The Fed made a more significant adjustment to its median rate forecast. This lowered the end-of-2023 rate to 5.4% (consistent with the 5.50-5.25% target range). It also increased its projected rate cuts to 75 basis points next year (down to 4.75-4.50%) and 100 basis points in 2025, with an additional 75 basis points reduction in 2026. The Fed left its long-term assessment unchanged. Figure 2 shows the expectations of each participant. The 2024 view range remained basically unchanged, just shifted downward. In 2025, despite the ranges still being broad, most participants were converging around a median outlook of 3%, and by 2026, there was a clear expectation of lower rates, primarily below 3%. There were few changes in the assessment of the long-term rate.
Fed Chair Powell addressed all relevant points in his press conference. He explained that rate hikes were not off the table but were not the "baseline scenario." He stated that inflation had progressed but that further progress was needed to ensure the Fed was on the right path, reiterating that "there is still a long way to go." Powell also reiterated the description of three tightening stages (how fast, how high, and how long), identifying the Fed as still in the second stage. However, Powell also said enough to suggest that the Fed was closer to changing rates than the forecasts indicated. Firstly, he said the third stage, i.e., how long and therefore when to cut, was in sight. Something, he said, the Committee "has debated today," although he then suggested that it was just a topic to be discussed. He also said that the Fed wanted to avoid "waiting too long" to prevent "making that mistake" of falling behind the curve again. He also claimed that potential growth could have exceeded 2.5% this year, something that, if true and persistent, could suggest continued significant easing of inflation with still robust growth, before reflecting on whether increases in participation and improvements in the supply chain may have run their course.

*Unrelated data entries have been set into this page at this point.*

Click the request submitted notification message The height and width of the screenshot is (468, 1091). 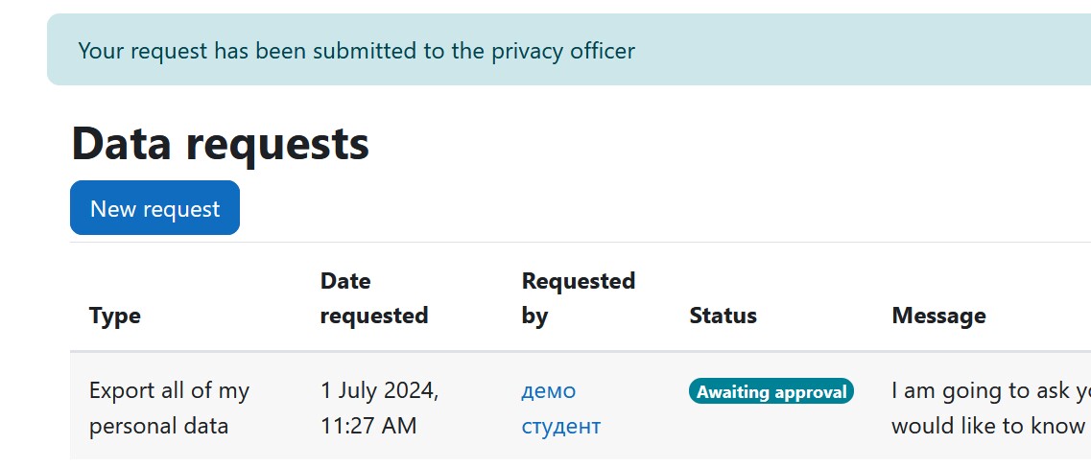356,51
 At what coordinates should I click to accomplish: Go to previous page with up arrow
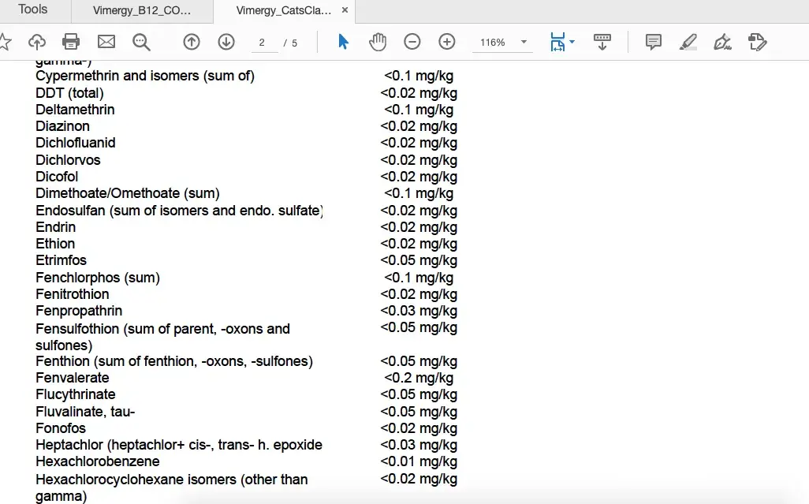[x=192, y=42]
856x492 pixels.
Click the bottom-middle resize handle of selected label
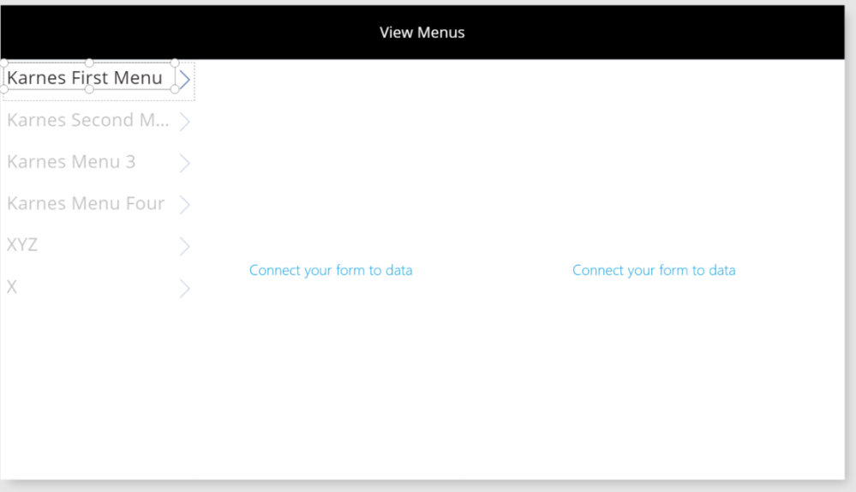89,89
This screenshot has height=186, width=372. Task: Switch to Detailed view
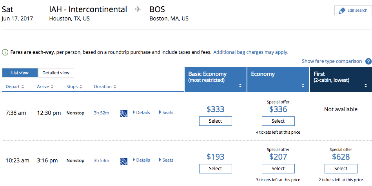(x=56, y=73)
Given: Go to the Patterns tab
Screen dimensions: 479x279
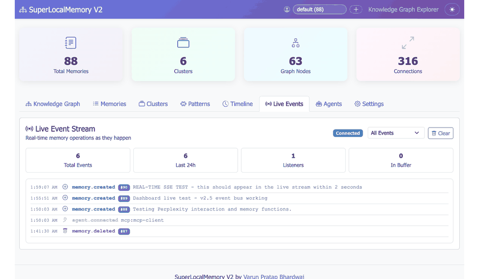Looking at the screenshot, I should 195,104.
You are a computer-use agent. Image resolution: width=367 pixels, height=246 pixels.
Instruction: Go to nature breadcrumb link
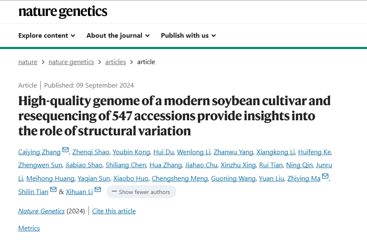click(28, 62)
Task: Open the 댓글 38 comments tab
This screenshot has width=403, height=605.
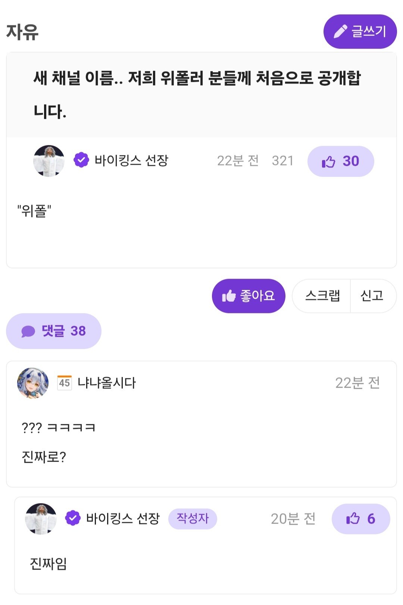Action: coord(54,331)
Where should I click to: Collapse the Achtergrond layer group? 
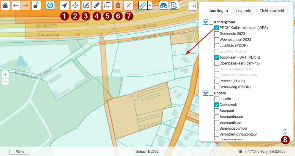(205, 22)
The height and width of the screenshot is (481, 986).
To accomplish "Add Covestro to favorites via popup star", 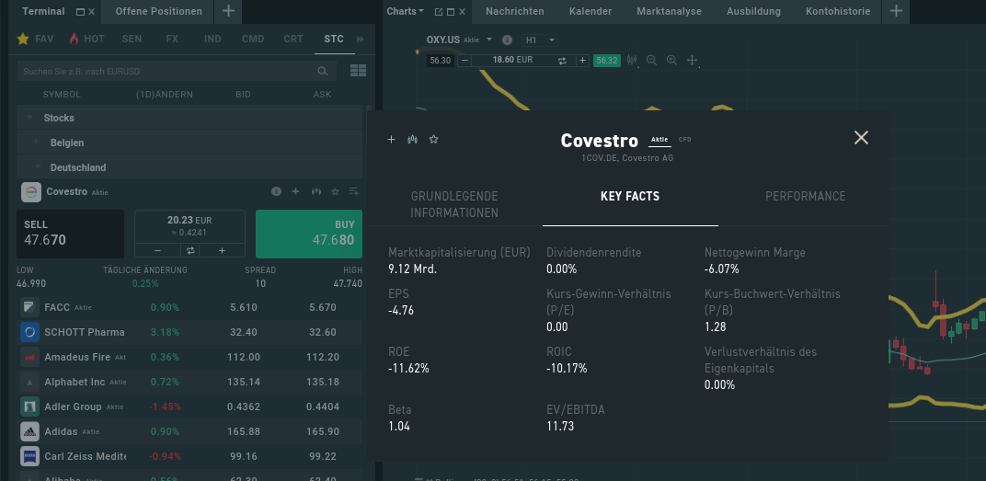I will click(433, 139).
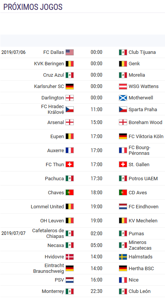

We assume the Fed would have wanted to gently push back market expectations of rate cuts soon and sharply next year. However, despite offering some necessary lines, Powell's broader commentary served the opposite. As a result, we have to assess whether this was by design or by accident. We are likely to see in the comments of other Fed participants in the remaining days of this year and early next year, and minutes later in January, if there is any attempt to reinforce a more cautious stance. We suspect this is likely. But there is now a risk of a more abrupt market adjustment than necessary. Our view is that the 75 basis points the Fed discounts for next year is its best current estimate of where rates should be at the end of the year. It is also consistent with our own view. But markets have a very different perspective, even more so after Powell's conference.
Fed Chair ended with a more technical question about quantitative tightening. He confirmed that rate cuts and QT are "on independent tracks" and suggested that with $3.5 trillion in reserves, they could still be considered sufficient. Powell confirmed they were not talking about changing the pace of QT at this stage. But next year will also bring a more significant debate about how low these reserves can be.